** Opening Source material block **
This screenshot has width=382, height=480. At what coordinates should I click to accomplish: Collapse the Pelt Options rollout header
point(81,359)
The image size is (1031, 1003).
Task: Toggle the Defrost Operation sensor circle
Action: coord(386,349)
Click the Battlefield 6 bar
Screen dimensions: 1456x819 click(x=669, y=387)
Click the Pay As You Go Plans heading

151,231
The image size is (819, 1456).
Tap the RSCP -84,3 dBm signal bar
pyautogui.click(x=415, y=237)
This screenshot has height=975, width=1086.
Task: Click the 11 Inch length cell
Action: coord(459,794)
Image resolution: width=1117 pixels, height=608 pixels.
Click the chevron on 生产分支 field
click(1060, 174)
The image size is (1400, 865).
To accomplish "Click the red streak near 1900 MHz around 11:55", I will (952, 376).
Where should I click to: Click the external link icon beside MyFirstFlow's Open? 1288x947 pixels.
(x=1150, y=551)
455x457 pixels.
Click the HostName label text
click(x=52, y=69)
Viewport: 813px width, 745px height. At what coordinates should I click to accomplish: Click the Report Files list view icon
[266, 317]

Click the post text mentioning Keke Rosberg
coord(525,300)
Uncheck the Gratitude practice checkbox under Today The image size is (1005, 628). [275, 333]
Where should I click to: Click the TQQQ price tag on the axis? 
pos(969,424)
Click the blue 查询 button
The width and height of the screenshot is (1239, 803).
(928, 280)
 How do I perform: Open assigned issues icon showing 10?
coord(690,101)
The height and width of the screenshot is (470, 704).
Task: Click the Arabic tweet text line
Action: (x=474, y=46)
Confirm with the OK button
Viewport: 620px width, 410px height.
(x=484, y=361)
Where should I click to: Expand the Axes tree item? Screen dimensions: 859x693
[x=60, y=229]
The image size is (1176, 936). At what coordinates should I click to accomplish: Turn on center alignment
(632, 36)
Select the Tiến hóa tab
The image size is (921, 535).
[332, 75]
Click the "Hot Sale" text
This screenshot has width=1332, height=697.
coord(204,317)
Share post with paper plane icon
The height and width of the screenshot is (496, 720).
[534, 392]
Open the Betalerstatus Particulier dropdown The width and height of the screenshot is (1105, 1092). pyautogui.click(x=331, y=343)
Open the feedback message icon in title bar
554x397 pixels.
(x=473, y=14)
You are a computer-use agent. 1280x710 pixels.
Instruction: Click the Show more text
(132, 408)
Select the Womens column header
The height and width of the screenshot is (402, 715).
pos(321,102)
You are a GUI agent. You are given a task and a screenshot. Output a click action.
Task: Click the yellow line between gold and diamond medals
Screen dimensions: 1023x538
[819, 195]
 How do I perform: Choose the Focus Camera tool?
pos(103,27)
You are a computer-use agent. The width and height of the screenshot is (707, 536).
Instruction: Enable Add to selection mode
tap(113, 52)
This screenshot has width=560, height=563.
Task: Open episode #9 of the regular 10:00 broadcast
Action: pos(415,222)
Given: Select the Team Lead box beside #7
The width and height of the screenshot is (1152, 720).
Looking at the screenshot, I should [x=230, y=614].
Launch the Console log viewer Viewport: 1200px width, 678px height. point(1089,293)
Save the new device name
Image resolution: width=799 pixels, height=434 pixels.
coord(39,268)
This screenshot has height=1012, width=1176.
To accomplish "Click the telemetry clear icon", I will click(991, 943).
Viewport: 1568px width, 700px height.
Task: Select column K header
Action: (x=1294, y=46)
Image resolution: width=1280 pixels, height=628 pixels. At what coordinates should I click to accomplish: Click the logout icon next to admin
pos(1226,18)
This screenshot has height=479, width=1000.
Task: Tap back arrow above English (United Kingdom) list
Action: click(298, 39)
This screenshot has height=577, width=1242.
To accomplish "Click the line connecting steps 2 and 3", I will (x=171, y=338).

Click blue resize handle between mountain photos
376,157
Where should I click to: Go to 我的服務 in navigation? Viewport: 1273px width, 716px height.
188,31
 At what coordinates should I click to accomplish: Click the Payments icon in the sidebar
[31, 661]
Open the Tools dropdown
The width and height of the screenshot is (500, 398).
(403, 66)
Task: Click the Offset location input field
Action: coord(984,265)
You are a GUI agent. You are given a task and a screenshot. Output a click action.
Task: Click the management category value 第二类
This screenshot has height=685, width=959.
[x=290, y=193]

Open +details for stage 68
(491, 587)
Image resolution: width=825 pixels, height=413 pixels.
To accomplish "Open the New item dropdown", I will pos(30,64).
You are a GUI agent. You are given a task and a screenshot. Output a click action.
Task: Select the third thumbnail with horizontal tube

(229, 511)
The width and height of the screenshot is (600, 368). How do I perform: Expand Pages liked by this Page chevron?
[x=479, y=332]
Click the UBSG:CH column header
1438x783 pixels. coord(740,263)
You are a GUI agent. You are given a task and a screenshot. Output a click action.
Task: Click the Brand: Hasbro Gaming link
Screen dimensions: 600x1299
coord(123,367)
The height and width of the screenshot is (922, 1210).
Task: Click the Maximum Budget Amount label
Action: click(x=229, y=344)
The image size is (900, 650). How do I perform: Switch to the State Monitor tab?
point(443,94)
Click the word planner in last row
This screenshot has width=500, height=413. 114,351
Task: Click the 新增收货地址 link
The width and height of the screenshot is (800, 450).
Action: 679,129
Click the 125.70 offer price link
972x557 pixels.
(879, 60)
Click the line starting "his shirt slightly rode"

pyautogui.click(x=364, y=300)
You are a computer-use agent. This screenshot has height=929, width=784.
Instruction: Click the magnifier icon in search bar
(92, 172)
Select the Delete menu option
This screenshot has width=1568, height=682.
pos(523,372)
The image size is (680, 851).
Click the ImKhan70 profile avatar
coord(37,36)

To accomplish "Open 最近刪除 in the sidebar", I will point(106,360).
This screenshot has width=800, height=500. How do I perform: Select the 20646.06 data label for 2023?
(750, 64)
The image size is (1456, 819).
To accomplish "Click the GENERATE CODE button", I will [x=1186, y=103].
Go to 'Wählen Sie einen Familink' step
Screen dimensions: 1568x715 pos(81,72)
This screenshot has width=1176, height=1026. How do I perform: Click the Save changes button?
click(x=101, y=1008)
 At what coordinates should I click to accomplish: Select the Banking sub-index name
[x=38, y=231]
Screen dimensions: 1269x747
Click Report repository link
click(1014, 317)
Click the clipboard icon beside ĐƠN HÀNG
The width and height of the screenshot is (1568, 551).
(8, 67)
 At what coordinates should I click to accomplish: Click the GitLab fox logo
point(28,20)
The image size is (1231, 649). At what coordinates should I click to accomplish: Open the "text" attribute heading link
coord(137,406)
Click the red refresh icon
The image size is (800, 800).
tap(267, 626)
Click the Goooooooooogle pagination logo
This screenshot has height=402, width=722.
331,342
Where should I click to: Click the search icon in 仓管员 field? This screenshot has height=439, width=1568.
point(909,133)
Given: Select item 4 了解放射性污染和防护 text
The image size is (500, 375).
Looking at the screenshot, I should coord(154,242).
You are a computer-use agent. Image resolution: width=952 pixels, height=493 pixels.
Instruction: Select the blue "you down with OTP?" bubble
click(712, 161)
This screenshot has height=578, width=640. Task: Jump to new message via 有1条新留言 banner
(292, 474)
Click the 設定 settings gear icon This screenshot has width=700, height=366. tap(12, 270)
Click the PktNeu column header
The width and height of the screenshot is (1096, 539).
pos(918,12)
** Closing Source material block **
All of the entries should be transcribed exactly as they appear.

Your solution →
This screenshot has width=382, height=480. At what coordinates should I click to accomplish: Collapse the Pelt Options rollout header
point(81,359)
The image size is (1031, 1003).
Task: Toggle the Defrost Operation sensor circle
Action: coord(386,349)
Click the Battlefield 6 bar
Screen dimensions: 1456x819 click(x=669, y=387)
Click the Pay As You Go Plans heading

151,231
The image size is (819, 1456).
Tap the RSCP -84,3 dBm signal bar
pyautogui.click(x=415, y=237)
This screenshot has height=975, width=1086.
Task: Click the 11 Inch length cell
Action: coord(459,794)
Image resolution: width=1117 pixels, height=608 pixels.
Click the chevron on 生产分支 field
click(1060, 174)
The image size is (1400, 865).
To accomplish "Click the red streak near 1900 MHz around 11:55", I will (952, 376).
Where should I click to: Click the external link icon beside MyFirstFlow's Open? 1288x947 pixels.
(x=1150, y=551)
455x457 pixels.
Click the HostName label text
click(x=52, y=69)
Viewport: 813px width, 745px height. At what coordinates should I click to accomplish: Click the Report Files list view icon
[266, 317]

Click the post text mentioning Keke Rosberg
coord(525,300)
Uncheck the Gratitude practice checkbox under Today The image size is (1005, 628). [275, 333]
Where should I click to: Click the TQQQ price tag on the axis? 
pos(969,424)
Click the blue 查询 button
The width and height of the screenshot is (1239, 803).
(928, 280)
 How do I perform: Open assigned issues icon showing 10?
coord(690,101)
The height and width of the screenshot is (470, 704).
Task: Click the Arabic tweet text line
Action: (x=474, y=46)
Confirm with the OK button
Viewport: 620px width, 410px height.
(x=484, y=361)
Where should I click to: Expand the Axes tree item? Screen dimensions: 859x693
[x=60, y=229]
The image size is (1176, 936). At what coordinates should I click to accomplish: Turn on center alignment
(632, 36)
Select the Tiến hóa tab
The image size is (921, 535).
[332, 75]
Click the "Hot Sale" text
This screenshot has width=1332, height=697.
coord(204,317)
Share post with paper plane icon
The height and width of the screenshot is (496, 720).
[534, 392]
Open the Betalerstatus Particulier dropdown The width and height of the screenshot is (1105, 1092). pyautogui.click(x=331, y=343)
Open the feedback message icon in title bar
554x397 pixels.
(x=473, y=14)
You are a computer-use agent. 1280x710 pixels.
Instruction: Click the Show more text
(132, 408)
Select the Womens column header
The height and width of the screenshot is (402, 715).
pos(321,102)
You are a GUI agent. You are given a task and a screenshot. Output a click action.
Task: Click the yellow line between gold and diamond medals
Screen dimensions: 1023x538
[819, 195]
 How do I perform: Choose the Focus Camera tool?
pos(103,27)
You are a computer-use agent. The width and height of the screenshot is (707, 536).
Instruction: Enable Add to selection mode
tap(113, 52)
This screenshot has width=560, height=563.
Task: Open episode #9 of the regular 10:00 broadcast
Action: pos(415,222)
Given: Select the Team Lead box beside #7
The width and height of the screenshot is (1152, 720).
Looking at the screenshot, I should [x=230, y=614].
Launch the Console log viewer Viewport: 1200px width, 678px height. point(1089,293)
Save the new device name
Image resolution: width=799 pixels, height=434 pixels.
coord(39,268)
This screenshot has height=1012, width=1176.
To accomplish "Click the telemetry clear icon", I will click(991, 943).
Viewport: 1568px width, 700px height.
Task: Select column K header
Action: (x=1294, y=46)
Image resolution: width=1280 pixels, height=628 pixels. At what coordinates should I click to accomplish: Click the logout icon next to admin
pos(1226,18)
This screenshot has height=479, width=1000.
Task: Tap back arrow above English (United Kingdom) list
Action: click(298, 39)
This screenshot has height=577, width=1242.
To accomplish "Click the line connecting steps 2 and 3", I will (x=171, y=338).

Click blue resize handle between mountain photos
376,157
Where should I click to: Go to 我的服務 in navigation? Viewport: 1273px width, 716px height.
188,31
 At what coordinates should I click to accomplish: Click the Payments icon in the sidebar
[31, 661]
Open the Tools dropdown
The width and height of the screenshot is (500, 398).
(403, 66)
Task: Click the Offset location input field
Action: coord(984,265)
You are a GUI agent. You are given a task and a screenshot. Output a click action.
Task: Click the management category value 第二类
This screenshot has height=685, width=959.
[x=290, y=193]

Open +details for stage 68
(491, 587)
Image resolution: width=825 pixels, height=413 pixels.
To accomplish "Open the New item dropdown", I will pos(30,64).
You are a GUI agent. You are given a task and a screenshot. Output a click action.
Task: Select the third thumbnail with horizontal tube

(229, 511)
The width and height of the screenshot is (600, 368). How do I perform: Expand Pages liked by this Page chevron?
[x=479, y=332]
Click the UBSG:CH column header
1438x783 pixels. coord(740,263)
You are a GUI agent. You are given a task and a screenshot. Output a click action.
Task: Click the Brand: Hasbro Gaming link
Screen dimensions: 600x1299
coord(123,367)
The height and width of the screenshot is (922, 1210).
Task: Click the Maximum Budget Amount label
Action: click(x=229, y=344)
The image size is (900, 650). How do I perform: Switch to the State Monitor tab?
point(443,94)
Click the word planner in last row
This screenshot has width=500, height=413. 114,351
Task: Click the 新增收货地址 link
The width and height of the screenshot is (800, 450).
Action: 679,129
Click the 125.70 offer price link
972x557 pixels.
(879, 60)
Click the line starting "his shirt slightly rode"

pyautogui.click(x=364, y=300)
You are a computer-use agent. This screenshot has height=929, width=784.
Instruction: Click the magnifier icon in search bar
(92, 172)
Select the Delete menu option
This screenshot has width=1568, height=682.
pos(523,372)
The image size is (680, 851).
Click the ImKhan70 profile avatar
coord(37,36)

To accomplish "Open 最近刪除 in the sidebar", I will point(106,360).
This screenshot has width=800, height=500. How do I perform: Select the 20646.06 data label for 2023?
(750, 64)
The image size is (1456, 819).
To accomplish "Click the GENERATE CODE button", I will [x=1186, y=103].
Go to 'Wählen Sie einen Familink' step
Screen dimensions: 1568x715 pos(81,72)
This screenshot has width=1176, height=1026. How do I perform: Click the Save changes button?
click(x=101, y=1008)
 At what coordinates should I click to accomplish: Select the Banking sub-index name
[x=38, y=231]
Screen dimensions: 1269x747
Click Report repository link
click(1014, 317)
Click the clipboard icon beside ĐƠN HÀNG
The width and height of the screenshot is (1568, 551).
(8, 67)
 At what coordinates should I click to accomplish: Click the GitLab fox logo
point(28,20)
The image size is (1231, 649). At what coordinates should I click to accomplish: Open the "text" attribute heading link
coord(137,406)
Click the red refresh icon
The image size is (800, 800).
tap(267, 626)
Click the Goooooooooogle pagination logo
This screenshot has height=402, width=722.
331,342
Where should I click to: Click the search icon in 仓管员 field? This screenshot has height=439, width=1568.
point(909,133)
Given: Select item 4 了解放射性污染和防护 text
The image size is (500, 375).
Looking at the screenshot, I should coord(154,242).
You are a computer-use agent. Image resolution: width=952 pixels, height=493 pixels.
Instruction: Select the blue "you down with OTP?" bubble
click(712, 161)
This screenshot has height=578, width=640. Task: Jump to new message via 有1条新留言 banner
(292, 474)
Click the 設定 settings gear icon This screenshot has width=700, height=366. tap(12, 270)
Click the PktNeu column header
The width and height of the screenshot is (1096, 539).
pos(918,12)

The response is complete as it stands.